Aleksandra Warecka, felice con la sua tuta della Croce rossa indosso

Follonica, la giovane volontaria è stata in prima linea fin dall’inizio. È gravissima per il Covid, il sindaco ha chiamato i genitori

FOLLONICA. Non è sola, Aleksandra. Nella sua battaglia contro il Covid la ventitreenne follonichese che sta lottando per la vita all’ospedale fiorentino di Careggi, ha idealmente al suo fianco una città intera e tutto il gruppo di volontari e dipendenti del comitato della Croce rossa del golfo. Sconvolti come chiunque a Follonica da quanto accaduto a una delle loro ragazze predilette, passata in pochi giorni dal sogno di cominciare il percorso di cadetta a Scienze infermieristiche a un letto di ospedale in lotta fra la vita e la morte.

La storia di Aleksandra Warecka è quella di una giovane che nonostante i natali polacchi è ormai diventata follonichese a tutti gli effetti, sempre legata alla sua terra d’origine ma che in Italia e nella città del golfo ha trovato la sua dimensione e stava iniziando il suo percorso di vita e di lavoro.


È arrivata in Italia piccolissima assieme alla madre, ha frequentato a Follonica fin dalle elementari tutte le scuole iniziando di recente ad avvicinarsi al meraviglioso mondo del volontariato. Da un paio di anni è poi diventata una delle tute rosse del comitato di Follonica della Croce rossa italiana avviando come tutti il suo cammino con il primo corso di accesso e passando poi subito dopo al livello avanzato. «Ale ha dato tantissimo alla Cri – spiega Alessia Moda, consigliera del comitato del golfo – ha sempre coperto numerosi turni, è un ambiente nel quale sta volentieri ed è costantemente a suo agio. Noi la coccoliamo di continuo perché è molto giovane e ha subito dimostrato attaccamento a questo tipo di servizio, quando i ragazzi ti danno tanto è normale provare un forte sentimento reciproco nei loro confronti. È sempre stata disponibile a svolgere servizi in ogni momento, se c’era un buco improvviso era frequente vederla arrivare o allungare il suo turno. In questo periodo di volontariato è cresciuta piano piano, essere un buon soccorritore non è una cosa semplice o scontata, si diventa esperti col passare del tempo: lei aveva voglia di percorrere questa strada e in breve è diventata uno dei punti di riferimento del comitato».
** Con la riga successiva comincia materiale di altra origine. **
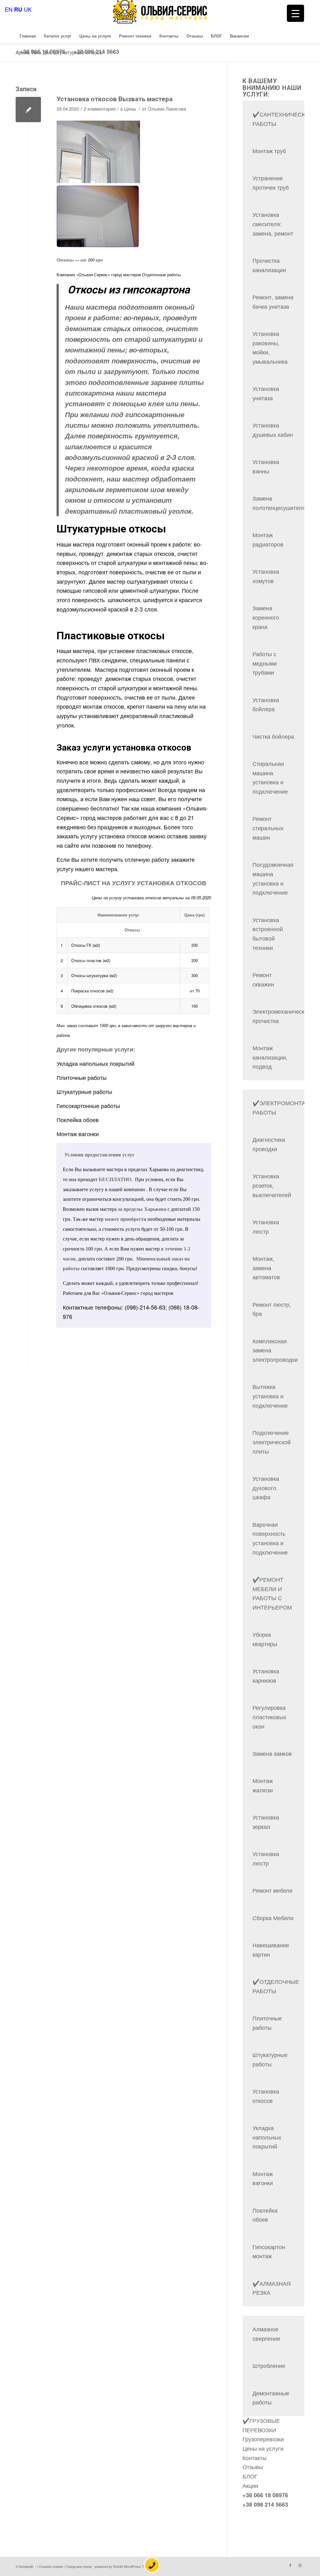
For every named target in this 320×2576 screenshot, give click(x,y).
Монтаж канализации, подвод (270, 1057)
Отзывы (252, 2467)
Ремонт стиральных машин (267, 827)
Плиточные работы (82, 1077)
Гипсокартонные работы (88, 1105)
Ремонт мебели (272, 1890)
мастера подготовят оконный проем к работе (132, 544)
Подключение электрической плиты (271, 1441)
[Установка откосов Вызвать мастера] (28, 109)
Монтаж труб (269, 151)
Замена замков (272, 1753)
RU (18, 9)
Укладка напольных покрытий (95, 1063)
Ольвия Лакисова (167, 108)
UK (28, 9)
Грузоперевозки (263, 2439)
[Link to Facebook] (290, 2565)
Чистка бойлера (273, 736)
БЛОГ (250, 2476)
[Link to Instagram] (299, 2565)
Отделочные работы (161, 274)
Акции (250, 2485)
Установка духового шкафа (265, 1487)
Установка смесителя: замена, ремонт (272, 223)
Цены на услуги (262, 2448)
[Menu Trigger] (295, 13)
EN (8, 9)
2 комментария (100, 108)
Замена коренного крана (265, 617)
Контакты (254, 2458)
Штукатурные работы (84, 1091)
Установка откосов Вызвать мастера (114, 99)
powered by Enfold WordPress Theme (123, 2566)
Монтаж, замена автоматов (266, 1267)
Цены (130, 108)
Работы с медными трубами (264, 663)
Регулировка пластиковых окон (269, 1716)
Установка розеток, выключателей (271, 1185)
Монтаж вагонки (78, 1134)
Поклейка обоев (78, 1120)
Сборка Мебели (272, 1918)
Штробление (268, 2365)
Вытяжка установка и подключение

Aleksandra è stata fra le volontarie in prima linea proprio durante il primo periodo difficile della pandemia, un anno fa come tutti i suoi colleghi si è impegnata a lungo a bordo dei mezzi durante i tanti servizi diventati indispensabili per affrontare la pandemia. «C’era sempre – conferma ancora Alessia – anche nei momenti più critici era uno dei nostri riferimenti su cui contare perché era presente e disponibile. E noi vogliamo adesso essere presenti e disponibili per lei: stiamo pensando a una raccolta fondi per aiutare la famiglia in questo momento così difficile, siamo in contatto con la madre e per ogni bisogno tutto il comitato è pronto a dare una mano in qualsiasi modo sia necessario. Ci uniamo alla sua lotta sperando che anche a distanza sia possibile fare qualcosa per lei».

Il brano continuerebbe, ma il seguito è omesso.